===== Texto apresentado =====
Muitos parabéns pelo blog, que descobrimos quando procurávamos o livro “Silêncio”, de Shusaku Endo. Há cerca de um ano, vimos no suplemento do Expresso uma pequena nota dando conta de que Martin Scorsese se preparava para rodar um filme sobre este livro, tendo desde logo despertado a nossa curiosidade. Curiosidade que se deve ao facto de João Rodrigues, uma das personagens do livro “Silêncio”, ser natural de Sernancelhe, e o seu percurso de vida no Oriente se enquadrar perfeitamente na história descrita por Shusaku Endo. Dizer, ainda a título de curiosidade, que o filme Shogun, transmitido pela RTP em 1983, fazia também alusão a um padre jesuíta no Japão, cuja vivência era em tudo semelhante à de João Rodrigues.
===== Material extraído =====
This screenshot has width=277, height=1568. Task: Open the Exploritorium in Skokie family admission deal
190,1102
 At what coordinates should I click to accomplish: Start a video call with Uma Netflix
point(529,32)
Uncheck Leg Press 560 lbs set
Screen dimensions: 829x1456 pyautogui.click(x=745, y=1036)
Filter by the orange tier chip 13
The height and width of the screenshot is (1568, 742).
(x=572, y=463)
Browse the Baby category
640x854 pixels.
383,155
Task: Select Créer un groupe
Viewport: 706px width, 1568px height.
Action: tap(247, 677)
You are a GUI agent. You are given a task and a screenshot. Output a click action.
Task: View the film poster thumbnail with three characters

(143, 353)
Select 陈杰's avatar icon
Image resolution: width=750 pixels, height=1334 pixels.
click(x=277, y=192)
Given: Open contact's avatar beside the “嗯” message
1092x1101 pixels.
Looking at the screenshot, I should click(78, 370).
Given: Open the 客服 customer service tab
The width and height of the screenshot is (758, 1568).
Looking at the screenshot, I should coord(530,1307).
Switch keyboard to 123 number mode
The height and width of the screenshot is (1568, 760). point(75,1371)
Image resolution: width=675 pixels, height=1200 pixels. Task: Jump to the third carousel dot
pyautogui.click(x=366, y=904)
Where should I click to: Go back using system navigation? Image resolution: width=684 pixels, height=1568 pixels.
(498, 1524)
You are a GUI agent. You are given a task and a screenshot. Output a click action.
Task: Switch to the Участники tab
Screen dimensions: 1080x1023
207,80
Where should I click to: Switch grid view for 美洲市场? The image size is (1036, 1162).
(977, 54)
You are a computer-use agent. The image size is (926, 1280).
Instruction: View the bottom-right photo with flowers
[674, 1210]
=====
Lista de tarefas:
1 > Resuma o texto apresentado em duas frases.
2 > Transcreva um trecho do texto apresentado, começando nas palavras "Muitos parabéns pelo" e parando depois de "de João Rodrigues.".
A listagem provém de outra fonte.

Respostas às tarefas:
1 > O texto apresentado felicita o blog, descoberto durante a procura do livro “Silêncio”, de Shusaku Endo, e explica que o interesse pela obra nasceu de uma nota sobre o filme que Martin Scorsese se preparava para rodar e do facto de João Rodrigues, personagem do livro, ser natural de Sernancelhe. Acrescenta que o filme Shogun, transmitido pela RTP em 1983, aludia a um padre jesuíta no Japão cuja vivência era semelhante à de João Rodrigues.

2 >
Muitos parabéns pelo blog, que descobrimos quando procurávamos o livro “Silêncio”, de Shusaku Endo. Há cerca de um ano, vimos no suplemento do Expresso uma pequena nota dando conta de que Martin Scorsese se preparava para rodar um filme sobre este livro, tendo desde logo despertado a nossa curiosidade. Curiosidade que se deve ao facto de João Rodrigues, uma das personagens do livro “Silêncio”, ser natural de Sernancelhe, e o seu percurso de vida no Oriente se enquadrar perfeitamente na história descrita por Shusaku Endo. Dizer, ainda a título de curiosidade, que o filme Shogun, transmitido pela RTP em 1983, fazia também alusão a um padre jesuíta no Japão, cuja vivência era em tudo semelhante à de João Rodrigues.